● WHAT YOU SHOULD DO: Among the entries below, find the line with "Algemene voorwaarden (67, 2518)", then quote it and each following line up to and including the line with "Home (42, 151)", and nothing else.
*** MATERIAL FOR THIS EXERCISE ***
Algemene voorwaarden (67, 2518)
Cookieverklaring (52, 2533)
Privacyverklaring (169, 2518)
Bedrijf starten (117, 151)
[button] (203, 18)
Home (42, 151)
*** End of MATERIAL FOR THIS EXERCISE ***
*** MATERIAL FOR THIS EXERCISE ***
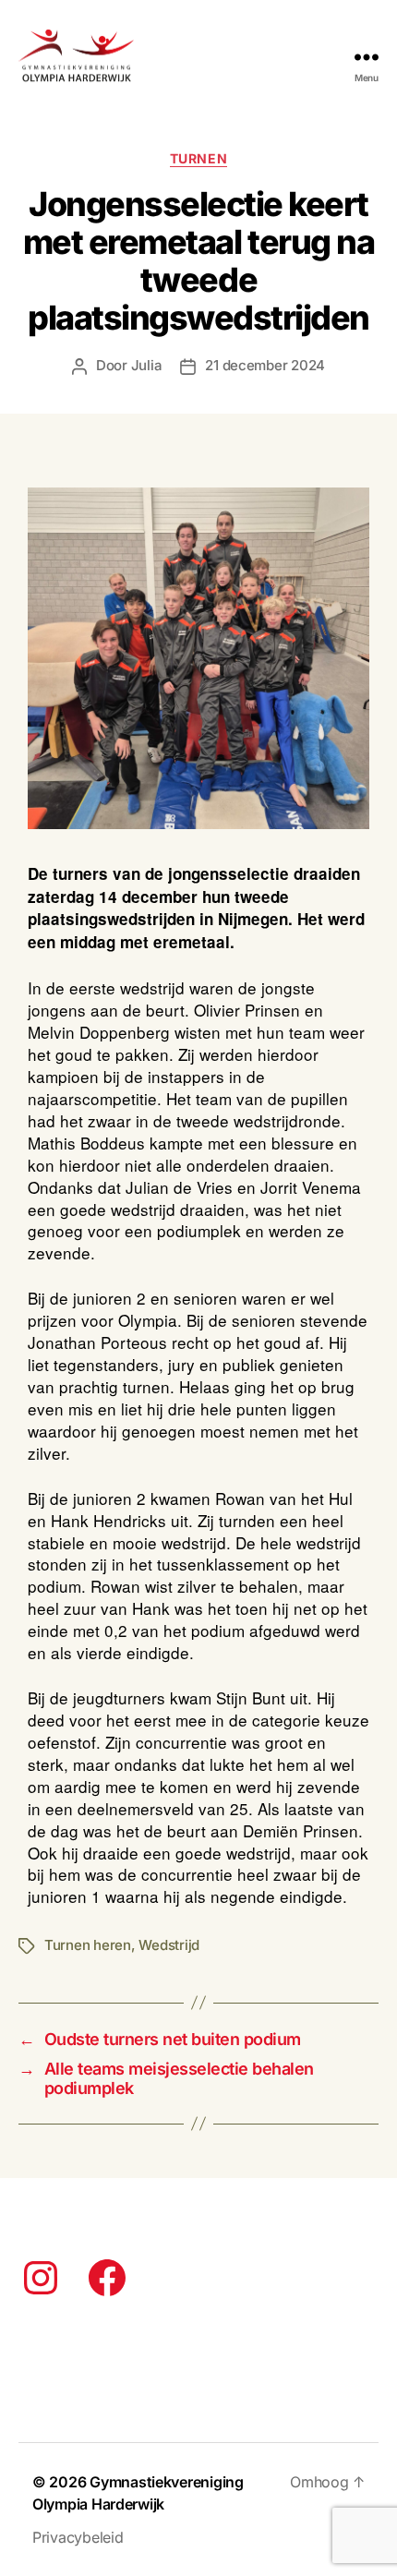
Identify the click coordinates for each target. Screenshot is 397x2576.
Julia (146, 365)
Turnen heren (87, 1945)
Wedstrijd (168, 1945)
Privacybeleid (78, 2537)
*** End of MATERIAL FOR THIS EXERCISE ***
*** MATERIAL FOR THIS EXERCISE ***
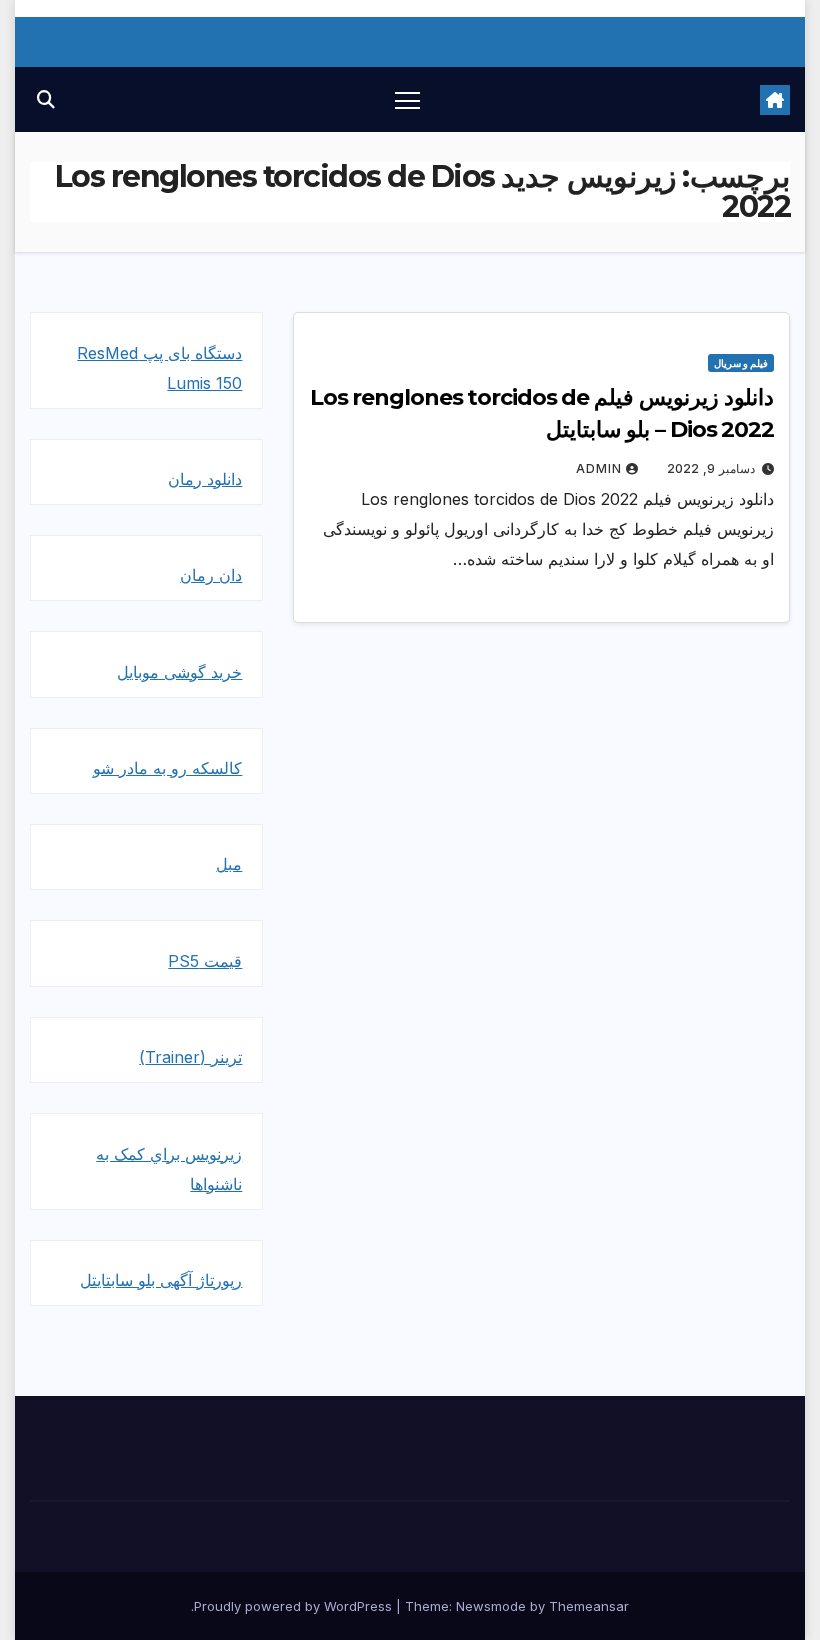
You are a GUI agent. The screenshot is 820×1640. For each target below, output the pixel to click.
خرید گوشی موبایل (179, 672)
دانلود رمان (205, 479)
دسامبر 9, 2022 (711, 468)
*** End of MATERIAL FOR THIS EXERCISE ***
● ANSWER BOX:
Algemene voorwaarden (67, 2518)
Cookieverklaring (52, 2533)
Privacyverklaring (169, 2518)
Bedrijf starten (117, 151)
[button] (203, 18)
Home (42, 151)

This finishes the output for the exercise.